ネガティブコントロールsiRNAとしては、ターゲット遺伝子に対するsiRNAと同じ塩基組成からなるスクランブルsiRNAを使用することもできます。ただし、そのスクランブルsiRNAが、何らかの遺伝子を非特異的にターゲットとしないことを確認する必要があります。ある種のsiRNAにおいては、そのsiRNAが遺伝子を非特異的にターゲットとしなくても、細胞毒性を示すことがあるという報告があるので注意が必要です。ネガティブコントロールsiRNAとしては、全体の塩基含量(あるいはGC含量)を同じにすることは特に重要ではありませんが、塩基の相対的な位置は遺伝子発現抑制に影響があるとされています。一方、現状ではスクランブルsiRNAの非特異的な遺伝子発現抑制や、細胞毒性をもたらす配列を予測することは容易ではありません。ネガティブコントロールsiRNAとしては、特定の配列をターゲットとしない(もしくは影響が最小である)ことが確認されたsiRNAを用いることをおすすめします。
Q6: ターゲット遺伝子に対するsiRNAを使用した場合と同様の表現型を、ネガティブコントロールsiRNAを用いた場合でも観察しました。これはどういうことでしょうか。

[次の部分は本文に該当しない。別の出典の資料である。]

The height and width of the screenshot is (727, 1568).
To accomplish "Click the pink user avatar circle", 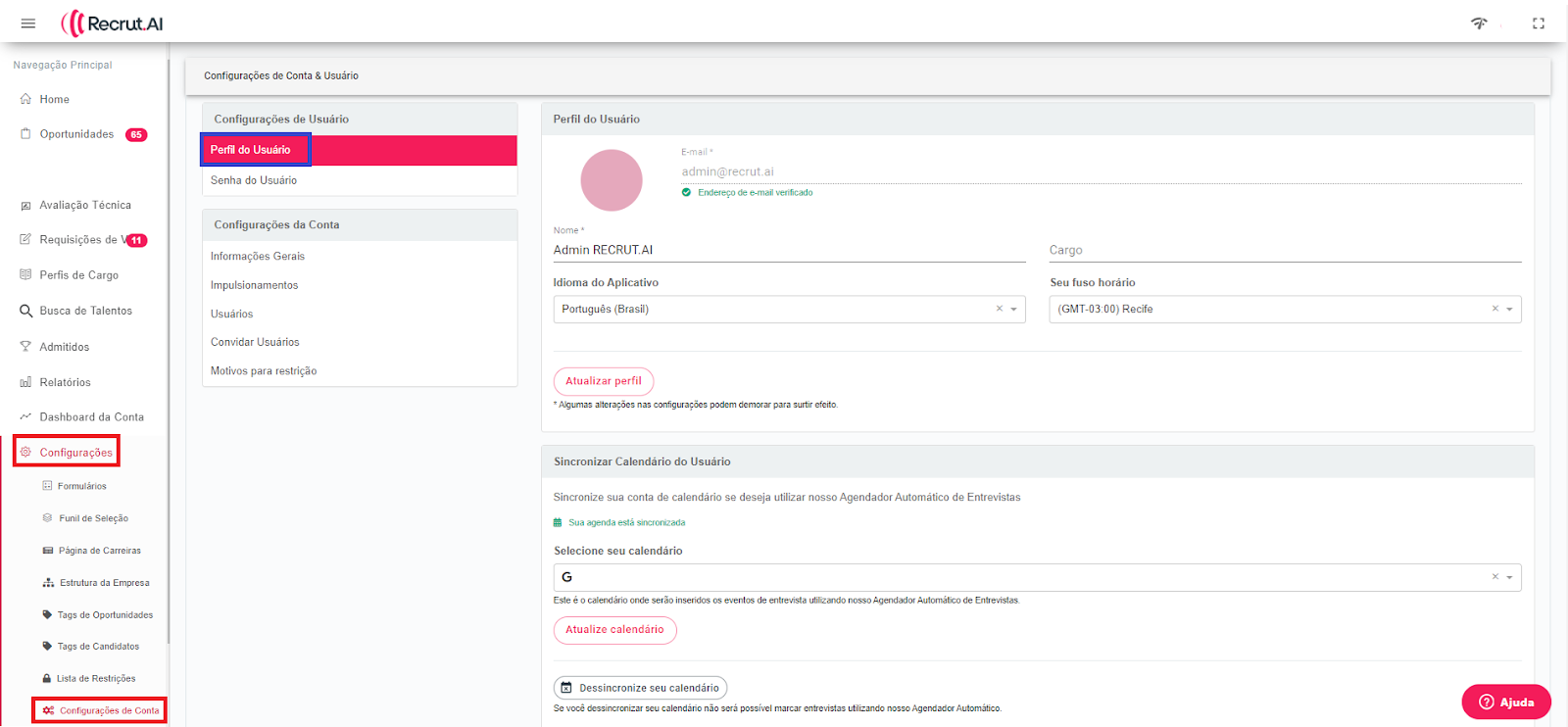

ターゲット遺伝子に対するsiRNAを用いたときに観察された表現型は、ターゲット遺伝子の発現抑制による配列特異的な現象ではなく、トランスフェクション操作など一般的な操作過程に起因している可能性があります。トランスフェクション操作については、さらに条件を至適化することをおすすめします。また、トランスフェクション条件の至適化後に、ノックダウン効率が十分な範囲でsiRNAの濃度を低くする検討をおすすめします。
Q7: コントロールsiRNAの至適濃度はどの程度ですか。
ポジティブコントロールおよびネガティブコントロールsiRNAは、ターゲット遺伝子に対するsiRNAと同一の濃度で使用してください。
Q8: siGLO RISC-Free control siRNA および siGLO Transfection Indicatorsは、フローサイトメトリーで使用できますか。どの程度の濃度が必要ですか。
フローサイトメトリーで使用できます。siRNAの濃度については、さまざまな濃度(1 nM、10 nM、100 nMなど)を試して至適濃度を決めてください。至適濃度は使用する細胞株やトランスフェクション効率に依存します。
Q9: RISC-FreeコントロールsiRNAが遺伝子発現抑制に関与せず、オフターゲット効果を誘導しないことについてどのように確認していますか。
RISC-FreeコントロールsiRNAについて濃度を高めて用いたときでも、ターゲット遺伝子に対する特異的なsiRNAの機能には影響が見られないことを確認しています。この結果は、RISC-FreeコントロールsiRNAはRISCと効率的に相互作用しないことを示しています。
Q10: デザイン済みコントロールsiRNAは取り扱いがありますか。
はい。サーモフィッシャーサイエンティフィックでは、多数のデザイン済みコントロール製品をご用意しています。
Q11: コントロールsiRNAのターゲット遺伝子がコードするタンパク質の分子量はいくつですか。
cyclophilin Bの分子量は約19 kDa、GAPDの分子量は35 kDa、Lamin A/Cの分子量は70 kDaです。